Here is how to define a task agent with structured inputs and outputs and delegate to it.

python
from google.adk.agents import LlmAgent
from pydantic import BaseModel, Field

# 1. Define schemas for Input and Output
class ResearchInput(BaseModel):
    topic: str = Field(description="The topic to research.")
    depth: str = Field(default="brief", description="Depth of research: brief or detailed.")

class ResearchOutput(BaseModel):
    summary: str = Field(description="A summary of the findings.")
    sources: list[str] = Field(description="List of sources used.")

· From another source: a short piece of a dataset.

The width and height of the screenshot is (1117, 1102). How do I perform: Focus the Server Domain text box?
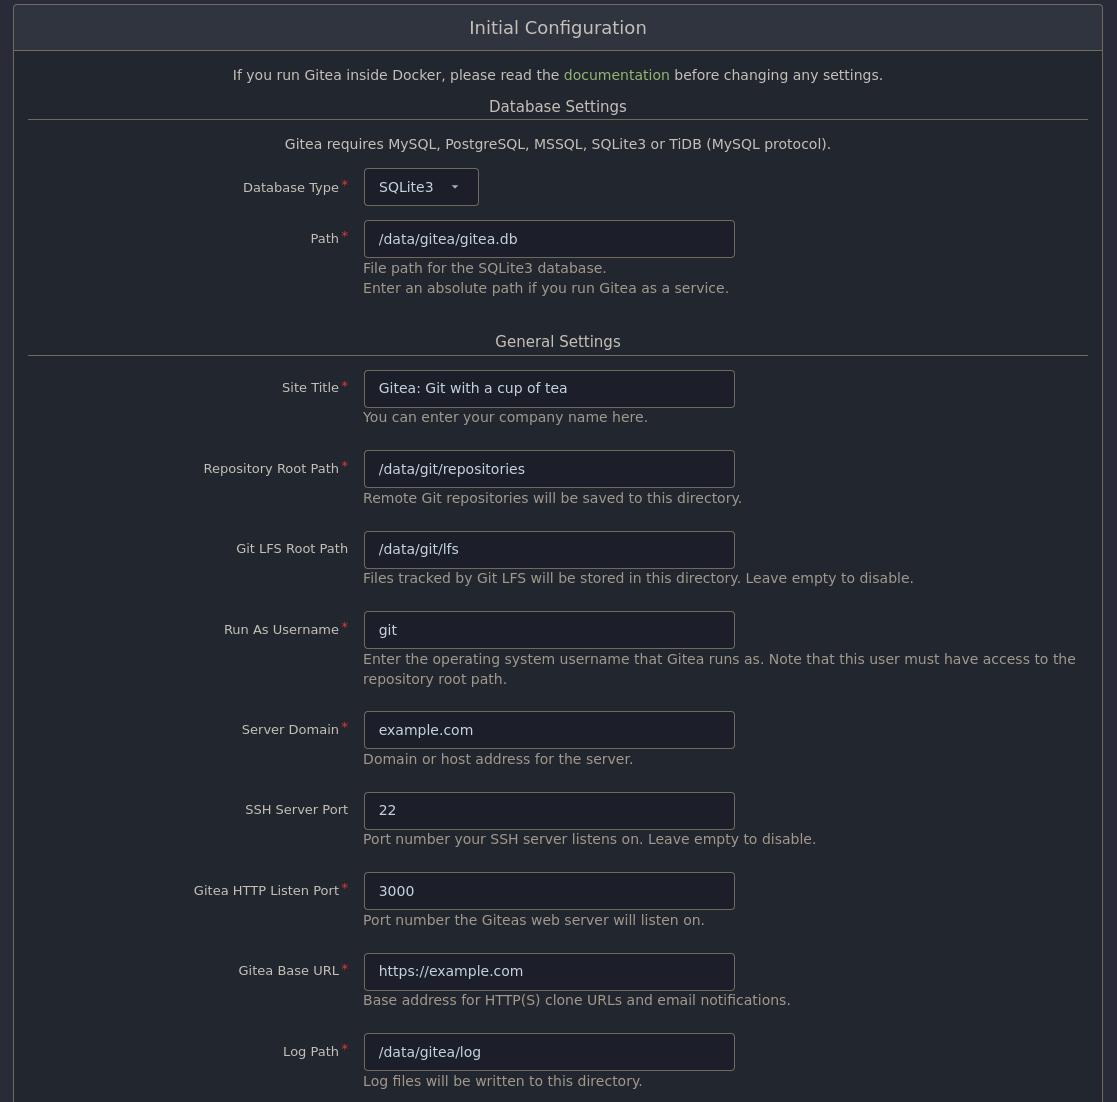click(x=549, y=730)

# 2. Define the Task Agent
researcher_agent = LlmAgent(
    name="researcher",
    instruction="Research the given topic and provide a structured summary.",
    mode="task",
    input_schema=ResearchInput,
    output_schema=ResearchOutput,
    # Add tools needed for the task
    tools=[...]
)

# 3. Define the Parent Agent
writer_agent = LlmAgent(
    name="writer",
    instruction="Write a blog post. Use the researcher agent to get info on the topic.",
    sub_agents=[researcher_agent] # Exposes 'researcher' agent to writer
)

User Interaction & Resumption

A task agent is not limited to one-shot execution. If the task is unclear or requires user input, the agent can converse with the user:

  1. Asking a question: The task agent outputs text directed to the user instead of calling finish_task.
  2. Pausing: The framework detects that the agent has returned control without finishing the task, pauses execution, and delivers the message to the user.
  3. Resuming: When the user replies, the framework automatically routes the reply back to the task agent, resuming its execution loop.
  4. Completing: The agent continues this interaction until it eventually calls finish_task with the final result.

2. The finish_task Tool

Every agent configured with mode="task" automatically receives the finish_task tool.

How it works

  • System Instruction: The framework appends instructions to the agent's prompt, telling it to use finish_task only when the task is fully complete.
  • Validation: When the agent calls finish_task(output=...), the framework validates the output against the agent's output_schema.
  • Retry on Failure: If validation fails, the framework returns the validation error to the agent, allowing it to correct its output and try again.
  • Default Schema: If no output_schema is specified, the agent defaults to returning a simple string (result).

Task Mode in Workflows

Task mode is currently not supported in workflows. Full support for running task agents within workflows is coming soon.

Limitations

  • No Direct Transfer: You cannot transition to a task agent using transfer_to_agent. They must be invoked as tools.
  • Must Call finish_task: If a task agent fails to call finish_task (e.g., due to a bug or limit reach), the task will not complete successfully.
  • Task Sub-Agent Sample - A complete sample demonstrating how to define a task-mode sub-agent with custom input/output schemas and delegate tasks to it.